Languages and IDEs you can try online - bemmu
http://www.tutorialspoint.com/codingground.htm
======
elangoc
Clojure REPL at [http://www.tryclj.com/](http://www.tryclj.com/) which has
link to Github source code.

Clojure(Script) REPL at [http://clojurescript.io](http://clojurescript.io)
with source code at
[https://github.com/ScalaConsultants/replumb](https://github.com/ScalaConsultants/replumb)

------
andrewchambers
Myrddin has an online playground
[http://eigenstate.org/myrddin/](http://eigenstate.org/myrddin/)

If you haven't heard of myrddin (from the site):

Myrddin is designed to be a simple language that runs close to the metal,
giving the programmer predictable and transparent behavior and mental model.
It also does strong type checking, generics, type inference, closures, and
traits.

------
kenOfYugen
A few more classic and esoteric languages are available in
[https://repl.it/](https://repl.it/)

------
asadlionpk
Something we did, includes Swift and shell:
[https://codepad.remoteinterview.io](https://codepad.remoteinterview.io)

Also, for making your own such service:
[https://github.com/remoteinterview/compilebox](https://github.com/remoteinterview/compilebox)

------
rrherr
tmpnb launches temporary Jupyter notebook servers using Docker containers:

[https://tmpnb.org](https://tmpnb.org)
[https://github.com/jupyter/tmpnb](https://github.com/jupyter/tmpnb)

------
pdkl95
swi-prolog has a very-nice web IDE:

[http://swish.swi-prolog.org/example/clpfd_sudoku.pl](http://swish.swi-
prolog.org/example/clpfd_sudoku.pl)

------
SixSigma
MBED.org

C++ for embedded devices

Problem :: Can you transcribe the section of the thread about online languages and IDEs that begins with the words containing "Also, for making" and ends with "[https://tmpnb.org](https://tmpnb.org)"?

[Collected data]
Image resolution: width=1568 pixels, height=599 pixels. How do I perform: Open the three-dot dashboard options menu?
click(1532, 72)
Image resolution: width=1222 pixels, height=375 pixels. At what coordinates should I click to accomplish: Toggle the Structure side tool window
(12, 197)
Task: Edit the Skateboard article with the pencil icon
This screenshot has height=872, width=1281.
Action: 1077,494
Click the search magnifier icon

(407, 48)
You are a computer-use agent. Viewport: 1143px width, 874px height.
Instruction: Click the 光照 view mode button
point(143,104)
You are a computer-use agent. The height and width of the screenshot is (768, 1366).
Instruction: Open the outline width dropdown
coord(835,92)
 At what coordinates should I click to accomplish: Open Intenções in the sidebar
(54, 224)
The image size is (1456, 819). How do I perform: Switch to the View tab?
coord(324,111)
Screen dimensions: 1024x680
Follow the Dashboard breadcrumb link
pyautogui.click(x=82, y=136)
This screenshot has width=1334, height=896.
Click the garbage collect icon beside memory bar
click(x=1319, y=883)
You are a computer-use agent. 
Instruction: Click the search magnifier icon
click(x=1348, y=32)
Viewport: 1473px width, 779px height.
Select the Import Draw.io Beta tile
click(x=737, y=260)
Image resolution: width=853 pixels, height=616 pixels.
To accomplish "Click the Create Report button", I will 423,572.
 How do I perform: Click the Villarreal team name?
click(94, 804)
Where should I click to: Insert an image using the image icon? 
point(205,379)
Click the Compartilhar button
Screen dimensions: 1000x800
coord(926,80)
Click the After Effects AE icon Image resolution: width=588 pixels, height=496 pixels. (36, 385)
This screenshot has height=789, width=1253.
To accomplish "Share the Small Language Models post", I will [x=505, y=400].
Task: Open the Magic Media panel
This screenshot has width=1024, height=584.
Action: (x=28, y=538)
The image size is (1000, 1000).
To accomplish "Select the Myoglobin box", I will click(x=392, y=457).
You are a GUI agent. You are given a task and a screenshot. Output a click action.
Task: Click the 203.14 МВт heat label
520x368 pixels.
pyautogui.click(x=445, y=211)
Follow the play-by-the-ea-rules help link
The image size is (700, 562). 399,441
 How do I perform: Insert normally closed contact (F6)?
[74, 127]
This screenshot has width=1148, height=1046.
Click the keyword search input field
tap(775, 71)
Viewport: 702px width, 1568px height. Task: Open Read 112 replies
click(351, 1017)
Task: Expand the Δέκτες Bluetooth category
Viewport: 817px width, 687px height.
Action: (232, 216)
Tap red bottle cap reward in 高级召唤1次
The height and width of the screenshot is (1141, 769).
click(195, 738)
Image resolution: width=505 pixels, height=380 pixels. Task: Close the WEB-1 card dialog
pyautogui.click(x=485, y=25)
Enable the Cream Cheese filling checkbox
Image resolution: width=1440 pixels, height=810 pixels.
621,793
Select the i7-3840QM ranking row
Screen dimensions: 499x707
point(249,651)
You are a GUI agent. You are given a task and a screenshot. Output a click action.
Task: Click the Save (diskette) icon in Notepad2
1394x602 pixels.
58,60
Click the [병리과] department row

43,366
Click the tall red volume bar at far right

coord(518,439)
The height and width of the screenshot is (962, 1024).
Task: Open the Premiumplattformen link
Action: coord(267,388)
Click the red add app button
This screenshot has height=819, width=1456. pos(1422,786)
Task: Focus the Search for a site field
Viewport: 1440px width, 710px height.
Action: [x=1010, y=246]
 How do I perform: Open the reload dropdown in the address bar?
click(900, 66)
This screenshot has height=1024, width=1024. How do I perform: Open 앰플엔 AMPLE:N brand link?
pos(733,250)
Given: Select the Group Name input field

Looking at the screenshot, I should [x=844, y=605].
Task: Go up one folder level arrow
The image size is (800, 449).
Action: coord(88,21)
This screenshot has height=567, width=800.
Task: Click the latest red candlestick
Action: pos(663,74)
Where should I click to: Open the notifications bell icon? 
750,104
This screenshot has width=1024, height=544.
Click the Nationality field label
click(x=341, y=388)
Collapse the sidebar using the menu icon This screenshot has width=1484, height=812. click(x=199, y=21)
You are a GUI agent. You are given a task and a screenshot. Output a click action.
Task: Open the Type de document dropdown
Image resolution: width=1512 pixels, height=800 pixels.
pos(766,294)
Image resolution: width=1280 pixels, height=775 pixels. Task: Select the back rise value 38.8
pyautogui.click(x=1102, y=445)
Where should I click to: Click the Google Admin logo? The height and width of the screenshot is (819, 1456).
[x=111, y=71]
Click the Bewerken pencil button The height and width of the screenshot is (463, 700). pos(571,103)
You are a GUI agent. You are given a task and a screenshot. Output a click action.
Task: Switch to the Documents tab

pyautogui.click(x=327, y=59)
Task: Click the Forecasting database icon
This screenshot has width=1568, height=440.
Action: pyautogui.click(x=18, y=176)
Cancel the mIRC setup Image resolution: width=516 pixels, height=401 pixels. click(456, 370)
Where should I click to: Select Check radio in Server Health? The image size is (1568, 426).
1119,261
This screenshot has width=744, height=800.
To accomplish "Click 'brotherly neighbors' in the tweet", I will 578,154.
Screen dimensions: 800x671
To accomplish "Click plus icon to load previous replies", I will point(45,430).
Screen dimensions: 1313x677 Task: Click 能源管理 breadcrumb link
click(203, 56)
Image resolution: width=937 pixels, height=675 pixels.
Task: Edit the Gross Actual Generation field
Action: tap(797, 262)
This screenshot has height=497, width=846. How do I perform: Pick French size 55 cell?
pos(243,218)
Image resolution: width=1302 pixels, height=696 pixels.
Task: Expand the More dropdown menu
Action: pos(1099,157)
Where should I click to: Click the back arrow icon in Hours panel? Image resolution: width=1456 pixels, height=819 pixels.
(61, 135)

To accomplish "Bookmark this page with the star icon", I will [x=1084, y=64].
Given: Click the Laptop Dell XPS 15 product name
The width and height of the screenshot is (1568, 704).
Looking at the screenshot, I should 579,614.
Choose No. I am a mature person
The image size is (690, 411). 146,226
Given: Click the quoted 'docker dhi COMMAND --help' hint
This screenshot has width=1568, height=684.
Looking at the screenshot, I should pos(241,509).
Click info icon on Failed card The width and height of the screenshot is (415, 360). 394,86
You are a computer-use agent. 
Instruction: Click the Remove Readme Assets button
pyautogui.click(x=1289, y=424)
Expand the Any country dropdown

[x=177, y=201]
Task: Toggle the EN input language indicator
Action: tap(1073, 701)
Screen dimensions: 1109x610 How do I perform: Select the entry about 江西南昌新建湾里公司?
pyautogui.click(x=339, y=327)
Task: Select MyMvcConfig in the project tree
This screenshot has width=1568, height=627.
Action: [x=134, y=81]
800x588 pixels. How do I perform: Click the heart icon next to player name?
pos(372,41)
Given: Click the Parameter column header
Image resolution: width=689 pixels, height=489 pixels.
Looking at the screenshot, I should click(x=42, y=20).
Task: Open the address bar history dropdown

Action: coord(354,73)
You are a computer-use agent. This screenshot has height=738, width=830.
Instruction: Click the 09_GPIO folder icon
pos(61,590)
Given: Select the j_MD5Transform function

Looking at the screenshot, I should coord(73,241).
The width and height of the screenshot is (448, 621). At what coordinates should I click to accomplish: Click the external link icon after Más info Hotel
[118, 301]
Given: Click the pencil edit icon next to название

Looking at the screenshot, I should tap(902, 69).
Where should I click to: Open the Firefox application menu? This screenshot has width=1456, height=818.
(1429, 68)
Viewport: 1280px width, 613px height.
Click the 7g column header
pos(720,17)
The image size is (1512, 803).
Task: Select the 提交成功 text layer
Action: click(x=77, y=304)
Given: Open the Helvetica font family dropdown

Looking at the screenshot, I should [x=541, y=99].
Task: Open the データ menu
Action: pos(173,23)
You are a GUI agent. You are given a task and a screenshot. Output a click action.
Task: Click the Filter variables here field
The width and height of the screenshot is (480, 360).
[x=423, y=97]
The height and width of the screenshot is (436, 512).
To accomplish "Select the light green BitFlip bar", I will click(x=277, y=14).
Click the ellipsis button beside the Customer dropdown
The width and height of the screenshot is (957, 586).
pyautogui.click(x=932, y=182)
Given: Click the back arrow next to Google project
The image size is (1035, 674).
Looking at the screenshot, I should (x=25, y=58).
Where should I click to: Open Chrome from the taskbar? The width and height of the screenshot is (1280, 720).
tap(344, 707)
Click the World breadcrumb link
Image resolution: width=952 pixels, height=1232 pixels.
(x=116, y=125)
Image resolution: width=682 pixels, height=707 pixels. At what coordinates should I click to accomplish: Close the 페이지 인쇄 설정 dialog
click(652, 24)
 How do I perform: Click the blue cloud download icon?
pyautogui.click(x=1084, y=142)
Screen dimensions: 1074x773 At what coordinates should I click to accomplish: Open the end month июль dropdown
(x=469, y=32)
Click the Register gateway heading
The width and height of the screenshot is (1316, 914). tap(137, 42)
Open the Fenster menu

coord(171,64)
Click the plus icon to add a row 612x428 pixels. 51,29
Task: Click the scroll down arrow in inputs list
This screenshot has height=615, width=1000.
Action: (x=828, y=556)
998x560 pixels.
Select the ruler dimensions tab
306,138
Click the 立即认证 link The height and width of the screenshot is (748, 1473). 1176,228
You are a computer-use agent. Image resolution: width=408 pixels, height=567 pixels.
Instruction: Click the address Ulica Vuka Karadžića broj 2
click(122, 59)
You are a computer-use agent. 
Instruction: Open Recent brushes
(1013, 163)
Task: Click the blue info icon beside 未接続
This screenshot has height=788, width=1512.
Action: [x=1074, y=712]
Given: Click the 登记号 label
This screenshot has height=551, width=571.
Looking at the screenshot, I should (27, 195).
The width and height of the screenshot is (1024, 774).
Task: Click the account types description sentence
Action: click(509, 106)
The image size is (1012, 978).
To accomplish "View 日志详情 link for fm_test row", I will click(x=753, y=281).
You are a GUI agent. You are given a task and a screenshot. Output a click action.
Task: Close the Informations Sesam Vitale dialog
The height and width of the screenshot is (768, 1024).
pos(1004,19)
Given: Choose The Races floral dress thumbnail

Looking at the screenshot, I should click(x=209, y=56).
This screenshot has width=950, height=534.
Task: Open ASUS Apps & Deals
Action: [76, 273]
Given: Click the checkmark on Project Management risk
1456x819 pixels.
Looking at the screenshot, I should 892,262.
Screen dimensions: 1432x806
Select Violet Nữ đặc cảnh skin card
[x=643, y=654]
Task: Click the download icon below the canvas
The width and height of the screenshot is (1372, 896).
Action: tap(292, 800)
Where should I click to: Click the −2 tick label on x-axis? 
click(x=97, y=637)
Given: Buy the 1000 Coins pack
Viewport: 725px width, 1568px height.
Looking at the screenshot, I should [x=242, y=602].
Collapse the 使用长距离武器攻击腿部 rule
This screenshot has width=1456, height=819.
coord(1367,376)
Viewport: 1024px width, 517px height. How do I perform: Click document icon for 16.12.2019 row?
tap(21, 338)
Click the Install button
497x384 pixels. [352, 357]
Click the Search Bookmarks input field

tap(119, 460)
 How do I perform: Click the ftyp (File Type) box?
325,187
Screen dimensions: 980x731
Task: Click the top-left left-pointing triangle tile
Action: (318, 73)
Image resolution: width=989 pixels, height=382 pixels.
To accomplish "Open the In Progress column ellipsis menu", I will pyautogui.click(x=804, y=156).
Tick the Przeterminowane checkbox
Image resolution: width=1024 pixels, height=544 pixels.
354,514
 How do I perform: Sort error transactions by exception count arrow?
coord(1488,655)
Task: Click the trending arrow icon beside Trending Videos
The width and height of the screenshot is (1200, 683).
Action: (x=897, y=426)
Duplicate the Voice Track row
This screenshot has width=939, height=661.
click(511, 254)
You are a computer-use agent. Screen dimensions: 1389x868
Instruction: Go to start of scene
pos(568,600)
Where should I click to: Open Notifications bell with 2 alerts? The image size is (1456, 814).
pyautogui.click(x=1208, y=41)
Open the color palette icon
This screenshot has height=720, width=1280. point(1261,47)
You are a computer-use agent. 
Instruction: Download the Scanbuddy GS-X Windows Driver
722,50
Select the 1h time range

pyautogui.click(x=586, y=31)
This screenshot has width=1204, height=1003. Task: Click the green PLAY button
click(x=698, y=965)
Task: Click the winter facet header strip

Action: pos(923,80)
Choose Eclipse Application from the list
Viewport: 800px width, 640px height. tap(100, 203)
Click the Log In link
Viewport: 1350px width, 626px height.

Answer below ::
Also, for making your own such service:
[https://github.com/remoteinterview/compilebox](https://github.com/remoteinterview/compilebox)

------
rrherr
tmpnb launches temporary Jupyter notebook servers using Docker containers:

[https://tmpnb.org](https://tmpnb.org)